Solve the quadratic assignment problem.
This function solves the Quadratic Assignment Problem (QAP) and the
Graph Matching Problem through an implementation of the Fast
Approximate QAP Algorithm (FAQ) (these two problems are the same up
to a sign change) [1]_.
Quadratic Assignment solves problems of the following form:
.. math::
\min_P & \ {\ \text{trace}(APB^T P^T)}\\
\mbox{s.t. } & {P \ \epsilon \ \mathcal{P}}\\
where :math:`\mathcal{P}` is the set of all permutation matrices,
and :math:`A` and :math:`B` are adjacency matrices.
This algorithm can be thought of as finding an alignment of the
vertices of two graphs which minimizes the number of induced edge
disagreements, or, in the case of weighted graphs, the sum of squared
differences of edge weight disagreements. The option to add seeds
(known vertex correspondence between some nodes) is also available
[2]_.
Note that the quadratic assignment problem is NP-hard, is not
known to be solvable in polynomial time, and is computationally
intractable. Therefore, the results given are approximations,
not guaranteed to be exact solutions.
Parameters
----------
cost_matrix : 2d-array, square, non-negative
A square adjacency matrix. In this implementation, :math:`A` =
`cost-matrix` in the objective function above.
dist_matrix : 2d-array, square, non-negative
A square adjacency matrix. In this implementation, :math:`B` =
`dist-matrix` in the objective function above.
partial_match : 2d-array, optional, (default = None)
Allows the user apply a seed, fixing part of the matching between
the two adjacency matrices.
For column 1, each entry is an index of a node in `cost_matrix`.
For column 2, each entry is an index of a node in `dist_matrix`.
##########
* Stated problem 1
According to the quadratic assignment documentation, why are the results approximations rather than exact solutions?
* Stated problem 2
Shorten the paragraph in the quadratic assignment documentation that begins "This algorithm can be thought of" into a bulleted list that keeps its main facts.

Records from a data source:
##########
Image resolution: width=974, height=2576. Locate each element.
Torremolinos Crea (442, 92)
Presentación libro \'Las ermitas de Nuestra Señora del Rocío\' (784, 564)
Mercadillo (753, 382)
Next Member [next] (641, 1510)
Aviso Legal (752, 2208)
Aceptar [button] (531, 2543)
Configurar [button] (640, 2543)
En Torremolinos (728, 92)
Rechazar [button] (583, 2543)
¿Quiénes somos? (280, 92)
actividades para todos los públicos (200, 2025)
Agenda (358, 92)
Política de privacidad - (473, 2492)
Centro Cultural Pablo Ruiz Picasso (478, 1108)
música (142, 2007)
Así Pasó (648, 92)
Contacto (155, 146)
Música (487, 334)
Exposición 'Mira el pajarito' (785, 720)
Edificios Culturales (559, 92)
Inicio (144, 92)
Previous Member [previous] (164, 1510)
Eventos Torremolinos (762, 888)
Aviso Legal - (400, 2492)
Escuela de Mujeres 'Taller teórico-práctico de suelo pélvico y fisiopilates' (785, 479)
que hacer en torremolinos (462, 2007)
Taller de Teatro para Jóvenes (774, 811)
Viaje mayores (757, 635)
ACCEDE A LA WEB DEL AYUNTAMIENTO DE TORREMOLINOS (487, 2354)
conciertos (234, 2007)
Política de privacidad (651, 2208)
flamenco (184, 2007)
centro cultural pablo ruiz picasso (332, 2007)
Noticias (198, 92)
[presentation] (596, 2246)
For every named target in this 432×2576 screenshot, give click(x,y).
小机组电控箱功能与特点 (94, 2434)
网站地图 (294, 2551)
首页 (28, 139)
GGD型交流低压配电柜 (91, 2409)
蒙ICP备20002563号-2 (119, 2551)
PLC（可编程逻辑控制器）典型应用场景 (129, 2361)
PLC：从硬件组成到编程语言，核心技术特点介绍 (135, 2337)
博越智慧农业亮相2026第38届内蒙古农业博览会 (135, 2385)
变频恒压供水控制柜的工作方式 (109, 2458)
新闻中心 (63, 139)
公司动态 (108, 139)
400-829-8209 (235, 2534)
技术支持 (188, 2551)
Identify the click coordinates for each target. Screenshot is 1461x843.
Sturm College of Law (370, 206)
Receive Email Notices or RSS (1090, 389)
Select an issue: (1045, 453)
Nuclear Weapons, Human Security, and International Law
##########
* Exercise answer 1
The quadratic assignment problem is NP-hard, is not known to be solvable in polynomial time, and is computationally intractable. For that reason, the results are approximations and are not guaranteed to be exact solutions.

* Exercise answer 2
- The algorithm finds an alignment of the vertices of two graphs.
- For unweighted graphs, the alignment minimizes the number of induced edge disagreements.
- For weighted graphs, it minimizes the sum of squared differences of edge weight disagreements.
- Seeds, which are known vertex correspondences between some nodes, can optionally be added.